Dalam pernyataannya, Gubernur Agustiar menyampaikan rasa belasungkawa mendalam atas musibah yang menimpa sejumlah wilayah di Sumatera. Ia menegaskan bahwa dukungan Kalteng bukan sekadar tanggung jawab pemerintah, tetapi wujud solidaritas seluruh masyarakat.
“Bencana ini mengguncang kehidupan saudara-saudara kita. Atas nama masyarakat Kalimantan Tengah, kami menyampaikan duka cita yang tulus,” tuturnya.
Gubernur menegaskan bantuan tersebut sepenuhnya dialokasikan dari Anggaran Pendapatan dan Belanja Daerah (APBD) Kalteng. Masing-masing provinsi penerima akan mendapatkan bantuan Rp1 miliar. “Sumbernya jelas. Dana ini dari APBD Provinsi Kalimantan Tengah untuk membantu mereka yang terdampak. Tidak lebih, tidak kurang,” tegasnya.
Untuk memastikan bantuan diserahkan langsung kepada pihak yang membutuhkan, Pemprov Kalteng telah membentuk tim khusus. Sejumlah pejabat tinggi daerah, termasuk Wakil Gubernur, Sekda, atau Asisten Pemerintahan direncanakan akan turun langsung mengantarkan bantuan tersebut.
“Kami ingin memastikan bantuan ini diterima oleh orang yang tepat, di lokasi yang tepat,” ujar Agustiar.
Lebih jauh, Gubernur Agustiar menekankan bahwa kontribusi Kalteng bukan sekadar soal angka, tetapi tekad solidaritas antarwilayah. Ia menilai kekuatan moral dan kebersamaan menjadi bagian penting dalam proses pemulihan di wilayah terdampak bencana.
“Nilai bantuan tidak pernah bisa menggantikan kehilangan. Namun semangat kebersamaan adalah energi untuk bangkit,” katanya.
Rangkaian bencana di Sumatera menjadi pengingat bagi Pemprov Kalteng untuk memperkuat kesiapsiagaan menghadapi potensi bencana serupa. Pemerintah daerah telah berkoordinasi dengan Kapolda dan Pangdam serta melaksanakan apel siaga sebagai bentuk kewaspadaan.
Dalam konferensi pers, Gubernur Agustiar juga menyinggung perlunya pembenahan tata kelola lingkungan di Kalteng. Menurutnya, perizinan di sektor kehutanan dan pertambangan harus dievaluasi agar risiko bencana dapat diminimalisir.

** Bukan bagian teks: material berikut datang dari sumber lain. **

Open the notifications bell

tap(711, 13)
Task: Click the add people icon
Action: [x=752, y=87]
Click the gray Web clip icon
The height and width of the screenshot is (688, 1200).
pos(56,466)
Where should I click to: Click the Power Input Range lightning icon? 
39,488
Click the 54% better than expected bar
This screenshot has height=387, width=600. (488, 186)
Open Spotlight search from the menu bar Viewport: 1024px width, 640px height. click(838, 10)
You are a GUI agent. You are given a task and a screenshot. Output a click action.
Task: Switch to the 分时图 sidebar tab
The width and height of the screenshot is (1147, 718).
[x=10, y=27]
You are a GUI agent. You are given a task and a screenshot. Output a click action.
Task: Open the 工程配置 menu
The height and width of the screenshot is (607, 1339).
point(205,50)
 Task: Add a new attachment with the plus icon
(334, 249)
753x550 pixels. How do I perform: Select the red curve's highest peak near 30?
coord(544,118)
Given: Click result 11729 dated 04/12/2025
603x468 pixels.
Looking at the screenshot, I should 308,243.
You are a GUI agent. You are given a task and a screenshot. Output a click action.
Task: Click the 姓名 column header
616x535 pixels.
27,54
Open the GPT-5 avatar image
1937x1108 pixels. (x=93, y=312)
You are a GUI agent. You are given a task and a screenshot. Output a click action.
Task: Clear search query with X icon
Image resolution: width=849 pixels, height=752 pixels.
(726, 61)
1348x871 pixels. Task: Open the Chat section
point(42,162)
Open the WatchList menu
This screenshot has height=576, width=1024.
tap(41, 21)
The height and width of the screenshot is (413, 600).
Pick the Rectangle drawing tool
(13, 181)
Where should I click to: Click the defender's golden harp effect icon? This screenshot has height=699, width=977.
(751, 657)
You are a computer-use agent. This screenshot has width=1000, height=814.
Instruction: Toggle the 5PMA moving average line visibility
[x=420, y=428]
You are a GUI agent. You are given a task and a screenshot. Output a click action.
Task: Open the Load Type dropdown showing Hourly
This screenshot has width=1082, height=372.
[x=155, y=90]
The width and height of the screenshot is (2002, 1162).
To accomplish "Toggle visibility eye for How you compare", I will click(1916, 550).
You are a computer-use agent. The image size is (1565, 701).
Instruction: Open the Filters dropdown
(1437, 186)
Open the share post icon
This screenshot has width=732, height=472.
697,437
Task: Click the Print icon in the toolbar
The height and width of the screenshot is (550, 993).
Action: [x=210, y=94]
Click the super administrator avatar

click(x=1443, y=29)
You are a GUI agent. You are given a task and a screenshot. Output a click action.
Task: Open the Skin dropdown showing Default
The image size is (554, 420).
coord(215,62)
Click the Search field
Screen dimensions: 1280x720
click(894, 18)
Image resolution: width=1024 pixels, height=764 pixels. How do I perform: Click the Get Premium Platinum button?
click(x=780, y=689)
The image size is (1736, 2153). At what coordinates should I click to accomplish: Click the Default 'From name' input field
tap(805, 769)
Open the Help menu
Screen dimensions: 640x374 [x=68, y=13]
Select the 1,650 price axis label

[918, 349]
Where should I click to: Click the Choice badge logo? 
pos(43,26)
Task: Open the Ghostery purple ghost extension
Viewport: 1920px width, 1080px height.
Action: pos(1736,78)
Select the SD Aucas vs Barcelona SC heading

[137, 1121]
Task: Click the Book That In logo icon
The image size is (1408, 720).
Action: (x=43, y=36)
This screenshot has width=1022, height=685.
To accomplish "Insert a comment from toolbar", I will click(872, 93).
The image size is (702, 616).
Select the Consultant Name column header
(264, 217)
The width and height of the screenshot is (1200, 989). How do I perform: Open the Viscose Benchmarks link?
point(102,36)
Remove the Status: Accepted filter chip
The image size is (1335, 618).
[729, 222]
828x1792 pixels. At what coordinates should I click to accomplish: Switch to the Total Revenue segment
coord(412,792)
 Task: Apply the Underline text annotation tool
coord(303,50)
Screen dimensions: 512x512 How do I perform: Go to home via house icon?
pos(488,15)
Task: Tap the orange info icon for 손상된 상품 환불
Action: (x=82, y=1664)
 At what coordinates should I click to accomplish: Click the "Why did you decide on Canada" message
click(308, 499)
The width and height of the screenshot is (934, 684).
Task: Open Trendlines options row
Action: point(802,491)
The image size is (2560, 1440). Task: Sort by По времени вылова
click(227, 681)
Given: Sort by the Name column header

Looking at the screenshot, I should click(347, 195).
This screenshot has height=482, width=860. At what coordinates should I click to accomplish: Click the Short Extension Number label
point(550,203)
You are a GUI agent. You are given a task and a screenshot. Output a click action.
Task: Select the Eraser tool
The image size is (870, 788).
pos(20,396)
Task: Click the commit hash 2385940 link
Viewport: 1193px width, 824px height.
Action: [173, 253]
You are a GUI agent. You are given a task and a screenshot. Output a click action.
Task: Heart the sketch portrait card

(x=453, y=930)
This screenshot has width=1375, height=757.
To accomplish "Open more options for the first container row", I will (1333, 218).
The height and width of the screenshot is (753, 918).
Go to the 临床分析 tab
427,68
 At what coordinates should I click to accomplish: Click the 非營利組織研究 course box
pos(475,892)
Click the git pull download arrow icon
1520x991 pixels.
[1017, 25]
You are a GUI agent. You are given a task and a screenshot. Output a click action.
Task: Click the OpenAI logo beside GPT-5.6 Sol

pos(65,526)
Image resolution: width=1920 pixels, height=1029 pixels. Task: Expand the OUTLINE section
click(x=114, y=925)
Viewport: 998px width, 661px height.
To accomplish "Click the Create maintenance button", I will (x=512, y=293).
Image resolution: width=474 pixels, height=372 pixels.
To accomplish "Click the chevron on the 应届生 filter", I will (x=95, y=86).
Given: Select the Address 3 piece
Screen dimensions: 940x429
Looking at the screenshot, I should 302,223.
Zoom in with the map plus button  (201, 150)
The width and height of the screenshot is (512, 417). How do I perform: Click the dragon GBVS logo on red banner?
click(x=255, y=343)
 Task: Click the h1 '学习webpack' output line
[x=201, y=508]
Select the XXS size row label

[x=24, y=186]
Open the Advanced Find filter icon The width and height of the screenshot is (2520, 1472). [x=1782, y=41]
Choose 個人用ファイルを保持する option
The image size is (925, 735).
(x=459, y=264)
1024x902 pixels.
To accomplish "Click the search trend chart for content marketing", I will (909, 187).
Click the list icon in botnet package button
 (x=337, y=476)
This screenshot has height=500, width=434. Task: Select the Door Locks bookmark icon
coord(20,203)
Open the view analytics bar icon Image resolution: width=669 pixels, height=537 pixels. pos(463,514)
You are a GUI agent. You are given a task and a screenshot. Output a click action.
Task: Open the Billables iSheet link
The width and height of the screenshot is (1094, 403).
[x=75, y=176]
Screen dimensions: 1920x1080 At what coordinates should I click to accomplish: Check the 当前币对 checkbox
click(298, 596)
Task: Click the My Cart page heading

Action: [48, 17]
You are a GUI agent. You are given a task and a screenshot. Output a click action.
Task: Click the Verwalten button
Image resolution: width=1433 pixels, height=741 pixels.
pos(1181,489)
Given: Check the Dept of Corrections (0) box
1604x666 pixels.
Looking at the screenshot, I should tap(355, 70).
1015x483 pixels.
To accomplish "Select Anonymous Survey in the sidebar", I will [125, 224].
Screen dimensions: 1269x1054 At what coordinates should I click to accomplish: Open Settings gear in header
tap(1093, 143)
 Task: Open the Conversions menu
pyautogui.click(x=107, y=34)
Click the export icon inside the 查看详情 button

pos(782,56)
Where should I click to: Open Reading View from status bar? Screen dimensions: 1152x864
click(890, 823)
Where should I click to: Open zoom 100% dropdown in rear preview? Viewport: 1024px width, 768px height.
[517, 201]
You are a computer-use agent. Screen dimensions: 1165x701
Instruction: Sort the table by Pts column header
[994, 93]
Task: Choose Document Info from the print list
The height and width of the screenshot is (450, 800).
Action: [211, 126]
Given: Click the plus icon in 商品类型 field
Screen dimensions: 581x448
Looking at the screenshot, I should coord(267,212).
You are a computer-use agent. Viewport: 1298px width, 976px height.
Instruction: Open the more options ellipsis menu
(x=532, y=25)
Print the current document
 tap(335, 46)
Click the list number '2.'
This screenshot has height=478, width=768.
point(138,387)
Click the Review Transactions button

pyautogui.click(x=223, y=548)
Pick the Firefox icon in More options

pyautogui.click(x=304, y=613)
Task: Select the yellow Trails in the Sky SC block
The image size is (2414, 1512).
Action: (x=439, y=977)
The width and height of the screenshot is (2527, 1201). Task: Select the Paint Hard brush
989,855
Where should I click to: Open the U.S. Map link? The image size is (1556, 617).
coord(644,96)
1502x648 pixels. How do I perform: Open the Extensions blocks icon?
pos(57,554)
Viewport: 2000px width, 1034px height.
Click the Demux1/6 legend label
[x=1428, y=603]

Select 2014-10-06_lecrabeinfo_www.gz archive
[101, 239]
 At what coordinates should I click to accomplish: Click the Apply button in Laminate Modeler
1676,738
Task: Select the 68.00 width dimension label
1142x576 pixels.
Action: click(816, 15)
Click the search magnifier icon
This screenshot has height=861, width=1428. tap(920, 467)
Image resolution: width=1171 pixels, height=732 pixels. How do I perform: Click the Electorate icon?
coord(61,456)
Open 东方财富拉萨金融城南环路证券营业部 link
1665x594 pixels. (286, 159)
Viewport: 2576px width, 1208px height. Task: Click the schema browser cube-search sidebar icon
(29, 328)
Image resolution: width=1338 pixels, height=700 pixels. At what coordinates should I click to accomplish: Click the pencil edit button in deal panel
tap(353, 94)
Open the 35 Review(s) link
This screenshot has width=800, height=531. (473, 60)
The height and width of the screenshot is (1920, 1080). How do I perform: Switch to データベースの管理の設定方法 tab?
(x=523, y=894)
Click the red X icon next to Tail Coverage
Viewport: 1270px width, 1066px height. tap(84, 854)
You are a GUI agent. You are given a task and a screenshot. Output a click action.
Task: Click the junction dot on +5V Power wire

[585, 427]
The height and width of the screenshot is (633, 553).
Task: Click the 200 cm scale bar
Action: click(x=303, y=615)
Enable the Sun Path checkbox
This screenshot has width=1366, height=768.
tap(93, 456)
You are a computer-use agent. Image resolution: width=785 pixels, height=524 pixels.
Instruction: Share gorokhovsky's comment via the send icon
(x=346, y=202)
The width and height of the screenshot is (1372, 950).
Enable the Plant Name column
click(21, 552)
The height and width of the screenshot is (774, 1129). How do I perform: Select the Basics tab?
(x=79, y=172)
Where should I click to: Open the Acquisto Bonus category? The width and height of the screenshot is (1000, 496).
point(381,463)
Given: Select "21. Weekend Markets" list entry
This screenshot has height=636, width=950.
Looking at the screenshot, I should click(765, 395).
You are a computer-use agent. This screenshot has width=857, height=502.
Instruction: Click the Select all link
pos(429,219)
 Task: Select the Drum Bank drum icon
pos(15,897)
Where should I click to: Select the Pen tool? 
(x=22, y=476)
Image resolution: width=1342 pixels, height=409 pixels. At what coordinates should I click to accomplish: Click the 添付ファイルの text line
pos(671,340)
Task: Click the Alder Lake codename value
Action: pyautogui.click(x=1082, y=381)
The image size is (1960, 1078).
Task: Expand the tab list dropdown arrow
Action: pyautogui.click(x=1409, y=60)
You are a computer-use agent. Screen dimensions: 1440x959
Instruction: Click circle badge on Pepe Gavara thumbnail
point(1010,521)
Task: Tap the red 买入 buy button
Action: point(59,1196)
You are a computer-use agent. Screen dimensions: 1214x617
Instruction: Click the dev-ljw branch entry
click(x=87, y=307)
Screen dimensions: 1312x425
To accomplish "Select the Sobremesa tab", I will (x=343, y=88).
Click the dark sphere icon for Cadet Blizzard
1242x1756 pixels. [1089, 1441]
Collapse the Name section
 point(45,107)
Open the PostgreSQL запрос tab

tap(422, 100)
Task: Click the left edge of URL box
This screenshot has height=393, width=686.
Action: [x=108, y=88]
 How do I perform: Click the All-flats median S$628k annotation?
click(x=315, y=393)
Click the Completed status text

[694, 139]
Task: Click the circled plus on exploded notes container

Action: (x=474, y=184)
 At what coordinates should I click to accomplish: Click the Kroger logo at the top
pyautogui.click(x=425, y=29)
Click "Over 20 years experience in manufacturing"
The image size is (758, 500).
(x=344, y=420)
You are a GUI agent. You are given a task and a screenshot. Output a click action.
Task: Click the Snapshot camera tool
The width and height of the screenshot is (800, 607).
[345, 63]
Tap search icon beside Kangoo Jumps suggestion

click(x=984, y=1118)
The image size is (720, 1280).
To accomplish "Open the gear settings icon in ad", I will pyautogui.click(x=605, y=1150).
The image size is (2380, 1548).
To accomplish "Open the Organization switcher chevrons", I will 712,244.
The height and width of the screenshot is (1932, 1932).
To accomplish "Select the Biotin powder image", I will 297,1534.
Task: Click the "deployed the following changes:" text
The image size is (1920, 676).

“Kami tidak mematikan usaha masyarakat, tapi kami ingin pengelolaan lingkungan yang lebih baik untuk jangka panjang,” ujarnya.
Meski urusan kawasan hutan menjadi kewenangan pemerintah pusat, Pemprov Kalteng tetap berkomitmen menjalankan fungsi pengawasan dan mendorong praktik pengelolaan sumber daya alam yang berkelanjutan.
“Kami ingin alam dan masyarakat berjalan seiring. Pembangunan harus tetap memperhatikan keberlanjutan,” kata Agustiar. (red/foto: ist)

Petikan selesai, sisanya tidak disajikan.